= Task brief =
Beginning with the first line, please repeat the entries exactly and end on the line that contains "You are a computer-use agent. The".
----- Information provided -----
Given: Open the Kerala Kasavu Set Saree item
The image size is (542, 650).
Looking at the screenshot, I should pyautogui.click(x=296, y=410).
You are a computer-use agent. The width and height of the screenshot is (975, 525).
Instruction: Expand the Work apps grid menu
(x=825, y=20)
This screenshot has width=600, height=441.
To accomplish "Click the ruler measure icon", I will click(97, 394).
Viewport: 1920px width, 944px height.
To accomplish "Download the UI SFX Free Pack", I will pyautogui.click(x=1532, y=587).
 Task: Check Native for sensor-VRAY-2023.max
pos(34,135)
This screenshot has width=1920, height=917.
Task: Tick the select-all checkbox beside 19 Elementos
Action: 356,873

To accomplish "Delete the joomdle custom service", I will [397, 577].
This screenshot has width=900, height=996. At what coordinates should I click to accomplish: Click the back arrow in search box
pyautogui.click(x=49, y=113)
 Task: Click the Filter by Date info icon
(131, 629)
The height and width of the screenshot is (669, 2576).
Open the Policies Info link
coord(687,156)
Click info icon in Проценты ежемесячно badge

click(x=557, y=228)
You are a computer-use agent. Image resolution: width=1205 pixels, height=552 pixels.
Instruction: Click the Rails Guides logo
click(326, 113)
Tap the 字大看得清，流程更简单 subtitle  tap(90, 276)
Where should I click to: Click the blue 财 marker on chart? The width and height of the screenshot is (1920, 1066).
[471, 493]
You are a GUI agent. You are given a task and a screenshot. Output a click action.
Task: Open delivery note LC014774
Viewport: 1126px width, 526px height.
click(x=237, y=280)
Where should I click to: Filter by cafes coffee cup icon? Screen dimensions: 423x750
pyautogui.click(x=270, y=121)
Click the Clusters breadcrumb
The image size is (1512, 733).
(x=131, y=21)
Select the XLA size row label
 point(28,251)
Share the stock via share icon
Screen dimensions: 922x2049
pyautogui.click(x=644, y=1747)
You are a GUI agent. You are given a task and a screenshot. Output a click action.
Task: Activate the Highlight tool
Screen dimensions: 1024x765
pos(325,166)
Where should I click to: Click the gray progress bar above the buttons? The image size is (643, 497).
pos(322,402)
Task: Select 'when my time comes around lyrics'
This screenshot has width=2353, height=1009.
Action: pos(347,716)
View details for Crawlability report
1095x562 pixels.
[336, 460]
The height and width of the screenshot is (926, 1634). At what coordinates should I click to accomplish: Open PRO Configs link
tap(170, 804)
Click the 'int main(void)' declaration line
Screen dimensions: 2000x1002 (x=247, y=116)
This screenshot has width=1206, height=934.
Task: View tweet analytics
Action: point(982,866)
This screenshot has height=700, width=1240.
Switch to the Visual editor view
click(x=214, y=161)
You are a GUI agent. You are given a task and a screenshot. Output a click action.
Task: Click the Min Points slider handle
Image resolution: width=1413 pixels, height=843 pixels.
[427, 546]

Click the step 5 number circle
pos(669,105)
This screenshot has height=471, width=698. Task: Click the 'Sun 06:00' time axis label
-----
= Your solution =
Given: Open the Kerala Kasavu Set Saree item
The image size is (542, 650).
Looking at the screenshot, I should pyautogui.click(x=296, y=410).
You are a computer-use agent. The width and height of the screenshot is (975, 525).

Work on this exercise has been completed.